(Collected data)
════════════════════
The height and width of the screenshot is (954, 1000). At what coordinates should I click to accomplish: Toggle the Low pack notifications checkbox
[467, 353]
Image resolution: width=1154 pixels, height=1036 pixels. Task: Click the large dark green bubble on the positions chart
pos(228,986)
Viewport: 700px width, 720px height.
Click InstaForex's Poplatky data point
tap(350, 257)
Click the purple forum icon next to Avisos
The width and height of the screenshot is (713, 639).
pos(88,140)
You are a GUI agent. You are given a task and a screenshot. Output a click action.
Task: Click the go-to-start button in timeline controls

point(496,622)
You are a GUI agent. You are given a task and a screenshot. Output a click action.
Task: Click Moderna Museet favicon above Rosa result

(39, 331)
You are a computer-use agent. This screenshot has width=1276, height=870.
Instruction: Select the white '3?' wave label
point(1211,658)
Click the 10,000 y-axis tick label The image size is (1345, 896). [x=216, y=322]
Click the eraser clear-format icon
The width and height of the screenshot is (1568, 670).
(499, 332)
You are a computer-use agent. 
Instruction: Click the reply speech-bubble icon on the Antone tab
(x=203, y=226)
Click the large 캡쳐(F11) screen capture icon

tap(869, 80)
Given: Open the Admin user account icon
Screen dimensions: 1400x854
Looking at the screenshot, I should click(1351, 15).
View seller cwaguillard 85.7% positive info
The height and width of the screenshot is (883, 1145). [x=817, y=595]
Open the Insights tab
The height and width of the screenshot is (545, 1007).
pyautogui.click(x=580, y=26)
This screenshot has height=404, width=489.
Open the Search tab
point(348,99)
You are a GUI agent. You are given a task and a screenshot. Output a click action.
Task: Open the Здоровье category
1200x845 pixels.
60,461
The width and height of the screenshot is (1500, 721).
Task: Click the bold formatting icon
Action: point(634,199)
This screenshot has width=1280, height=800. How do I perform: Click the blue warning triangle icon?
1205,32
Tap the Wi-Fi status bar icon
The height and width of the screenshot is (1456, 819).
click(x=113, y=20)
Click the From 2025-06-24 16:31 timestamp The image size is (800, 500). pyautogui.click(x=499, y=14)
════════════════════
Only one stretch of the data above is needed. Restate it word for word, from the line containing "Image resolution: width=1154" through the line containing "Given: Open the Admin user account icon", both ends included.

Image resolution: width=1154 pixels, height=1036 pixels. Task: Click the large dark green bubble on the positions chart
pos(228,986)
Viewport: 700px width, 720px height.
Click InstaForex's Poplatky data point
tap(350, 257)
Click the purple forum icon next to Avisos
The width and height of the screenshot is (713, 639).
pos(88,140)
You are a GUI agent. You are given a task and a screenshot. Output a click action.
Task: Click the go-to-start button in timeline controls

point(496,622)
You are a GUI agent. You are given a task and a screenshot. Output a click action.
Task: Click Moderna Museet favicon above Rosa result

(39, 331)
You are a computer-use agent. This screenshot has width=1276, height=870.
Instruction: Select the white '3?' wave label
point(1211,658)
Click the 10,000 y-axis tick label The image size is (1345, 896). [x=216, y=322]
Click the eraser clear-format icon
The width and height of the screenshot is (1568, 670).
(499, 332)
You are a computer-use agent. 
Instruction: Click the reply speech-bubble icon on the Antone tab
(x=203, y=226)
Click the large 캡쳐(F11) screen capture icon

tap(869, 80)
Given: Open the Admin user account icon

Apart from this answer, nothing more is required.